Bouldering opportunities on this erratic are limited, especially as several sides present nothing but walk-up routes, but still not bad considering the general state of climbing in the Mill Creek - Lynnwood Area (nonexistent). I have found a handful of v1 and v0 routes, as well as one somewhat highball v2. The full traverse is also probably around a v2. The rock quality varies greatly, the north and south sides are reasonably solid, while the east side is completely shattered and the west side has some large loose-ish chunks.
With its routes of varying difficulty and length, the boulder would also be a good location for belay instruction, presumably for this purpose a bolt has been installed on the very top.
Getting ThereFrom I-5 exit at 164th St and head east, turn left on Meadow Rd and then right on 146th St, the park will be on your right.
RoutesThese are what I would consider to be the seven best of the many routes and variations I have done. As I am not overly familiar with the Vermin system, I would welcome second opinions on these ratings.
Northeast Corner (v0) - an easy, low angle route to the right and slightly more exposed than the loose and brushy east side (the way most people, read: teenagers w/ illicit substances, get to the top).
North Direct (v2) - a difficult, somewhat delicate, route involving a series of underclings that ascends the steepest side of the high point. Without a crash pad a fall from the crux move could result in injury.
North Slab (v1) - climb a series of pockets, smearing in this low angle section is more secure than it may appear.
West Corner (v1) - a short, overhanging route, one of the main holds is clearly loose, but doesn’t seem to be going anywhere.
South Rib (v1) - looks like a lie-back, but isn’t.
South Face (v1) - involves a slightly painful two-finger pocket.
Full Traverse (v2) - traversing this boulder without toping out and skipping moves can be challenging, particularly around the second (counter-clockwise) of the two west corners.

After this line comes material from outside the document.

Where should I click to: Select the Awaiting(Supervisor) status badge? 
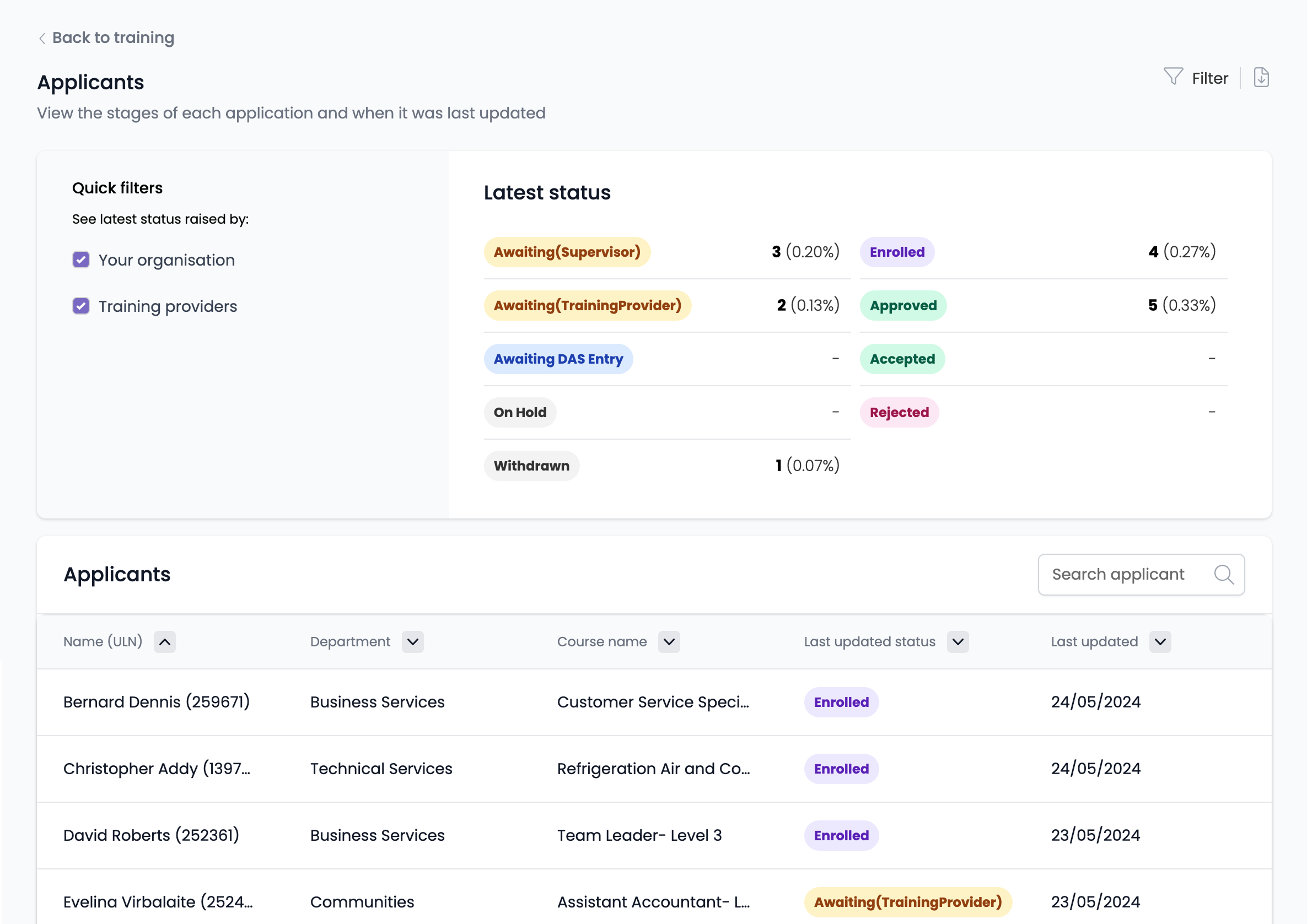point(567,252)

For my own purposes I differentiate between the high traverse and the low traverse in the sections of the north and south faces where such options exist; thus far I have only been able to complete the route using the low traverse of the north face and the high traverse of the south face. The low traverse of the south face may very well be v3, my attempts have been thwarted by loose rock on the footholds, and my inability to climb v3. I have been too scared to attempt the high traverse on the north side without a crash pad(s).
Caveats and WarningsAs far as I am aware the Airport Boulder is not a site frequented by climbers. Having lived in the area for most of the last 20 years, I have seen boulderers only a small handful of times; a large part of the reason I have created this page is to inspire others to change this pattern so that the following warnings do not need to be given
Beware of broken glass – a very popular skate park is a 30 second walk away and the surrounding neighborhood is roughly lower-middle class. You make the connection. I pick up broken beer bottles every time I’m there.
Community relations – the Martha Lake Airport Park erratic is not considered a climbing location and I have gotten some very strange looks and comments from other users of the park, including one who assured me “don’t worry, she [the man’s three-year-old child] was was doing this [climbing the on boulder] before you got here.” Please be respectful of other users of the park and above all don’t get injured climbing! A ban on climbing here would not surprise me at all.